The pattern had started three days ago.
Two taps: danger approaching. She'd learned that one in Zone 1, crouched behind a root cluster with Kael's men in the trees. Since then Stone had added to it the way someone adds to a language they're building for a specific purpose, one word at a time, only when the word becomes necessary.
One tap: stop.
Three taps, slow: something dead nearby.
Three taps, fast: something dead nearby that she should pay attention to.
She had written all of them in the manual's back margin in the compressed shorthand she'd developed for note-taking, the letters small enough to fit four lines in the space of one. The margin was running out of room. She was going to need a separate page soon.

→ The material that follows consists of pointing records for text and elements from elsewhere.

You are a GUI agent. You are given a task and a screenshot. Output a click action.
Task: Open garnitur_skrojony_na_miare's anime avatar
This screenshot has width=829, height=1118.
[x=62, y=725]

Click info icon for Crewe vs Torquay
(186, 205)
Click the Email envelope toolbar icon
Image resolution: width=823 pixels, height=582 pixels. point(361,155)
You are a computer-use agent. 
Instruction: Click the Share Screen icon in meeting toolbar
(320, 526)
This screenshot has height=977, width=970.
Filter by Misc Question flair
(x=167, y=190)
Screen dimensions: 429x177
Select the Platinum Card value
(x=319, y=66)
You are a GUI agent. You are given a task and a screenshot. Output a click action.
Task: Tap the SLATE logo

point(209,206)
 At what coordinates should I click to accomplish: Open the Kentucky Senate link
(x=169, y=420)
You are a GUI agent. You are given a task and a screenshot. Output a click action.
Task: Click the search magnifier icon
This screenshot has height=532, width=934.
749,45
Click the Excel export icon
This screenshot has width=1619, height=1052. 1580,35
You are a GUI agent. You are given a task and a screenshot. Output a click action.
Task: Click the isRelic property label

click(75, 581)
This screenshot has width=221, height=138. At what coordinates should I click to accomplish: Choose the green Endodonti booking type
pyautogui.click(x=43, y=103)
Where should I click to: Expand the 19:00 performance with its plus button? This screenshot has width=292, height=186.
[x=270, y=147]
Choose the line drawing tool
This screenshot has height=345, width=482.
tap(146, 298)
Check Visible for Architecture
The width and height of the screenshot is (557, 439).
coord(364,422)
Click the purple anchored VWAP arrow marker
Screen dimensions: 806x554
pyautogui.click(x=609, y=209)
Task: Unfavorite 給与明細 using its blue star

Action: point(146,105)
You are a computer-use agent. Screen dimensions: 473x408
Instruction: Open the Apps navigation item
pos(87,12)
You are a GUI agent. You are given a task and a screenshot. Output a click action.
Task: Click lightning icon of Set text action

She walked and watched Stone's hands and read simultaneously, which was a skill she had developed out of necessity and which Rhen had stopped commenting on after the second day. Varyn occasionally glanced at her doing it with an expression she couldn't fully read. Sena had tried it herself once, walking and reading, walked directly into a low branch, and returned to doing one thing at a time without acknowledging the incident.
Zone 3 was denser than Zone 2. The trees were older, thicker at the base, roots that broke the path surface and made walking a constant minor negotiation with the ground. The light came through in columns rather than sheets. Good cover. Better than the open meadow stretches of the Zone 2 border that had made her feel like something displayed on a table.
Stone walked at her left. Pip ranged ahead, visible for a moment between the trees and then not, running its perimeter route with the tireless consistency of something that had been told to do a job and had no competing interests. The wolf was further out, wider arc, moving fast enough that she only caught it occasionally in her peripheral vision — a grey shape between grey trunks, there and gone.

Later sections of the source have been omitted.